Dr. Evil has his favorite evil integer x. He asks Mahmoud and Ehab to find a set of n distinct non-negative integers such the bitwise-xor sum of the integers in it is exactly x. Dr. Evil doesn’t like big numbers, so any number in the set shouldn’t be greater than 10^6.

## Input

The only line contains two integers n and x (1 ≤ n ≤ 10^5, 0 ≤ x ≤ 10^5) — the number of elements in the set and the desired bitwise-xor, respectively.

## Output

If there is no such set, print “NO” (without quotes).

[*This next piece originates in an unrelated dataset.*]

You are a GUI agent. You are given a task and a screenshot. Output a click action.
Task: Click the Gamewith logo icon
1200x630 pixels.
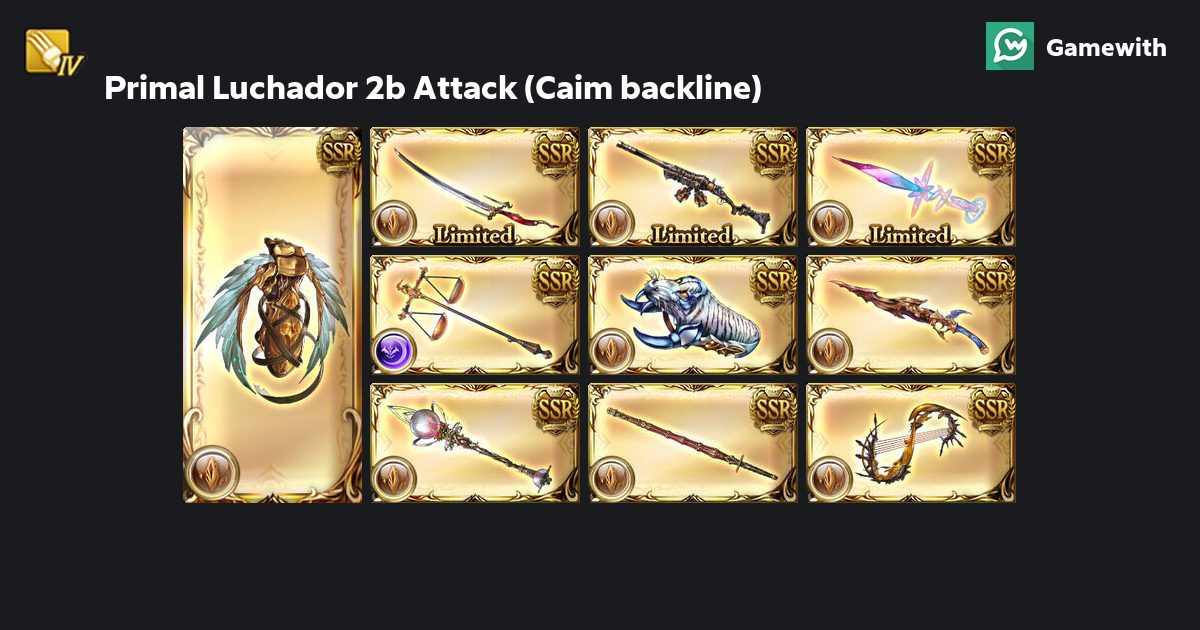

Otherwise, on the first line print “YES” (without quotes) and on the second line print n distinct integers, denoting the elements in the set is any order. If there are multiple solutions you can print any of them.

## Examples input

5 5


## Examples output

YES
1 2 4 5 7


## AC 代码

#include <bits/stdc++.h>
using namespace std;
#define IO                       \
ios::sync_with_stdio(false); \
cin.tie(0);
typedef __int64 LL;
const int maxn = 1e5 + 10;
const int pr = 1 << 17;
int n, k;

void solve()
{
if (n < 3)
{
if (n == 1)
{
cout << k << endl;
}
else
{
cout << 0 << " " << k << endl;
}
return;
}
vector<int> ans;
LL cnt = 0;
for (int i = 1; i <= n - 3; i++)
{
cnt ^= i;
ans.push_back(i);
}
if (cnt == k)
{
ans.push_back(pr);
ans.push_back(pr << 1);
ans.push_back(pr ^ (pr << 1));
}
else
{
ans.push_back(0);
ans.push_back(pr);
ans.push_back(pr ^ k ^ cnt);
}
sort(ans.begin(), ans.end());
int len = ans.size();
for (int i = 0; i < len; i++)
{
cout << ans[i] << (i != len - 1 ? " " : "\n");
}
}

int main()
{
IO;
cin >> n >> k;
if (n == 2 && k == 0)
cout << "NO" << endl;
else
{
cout << "YES" << endl;
solve();
}
return 0;
}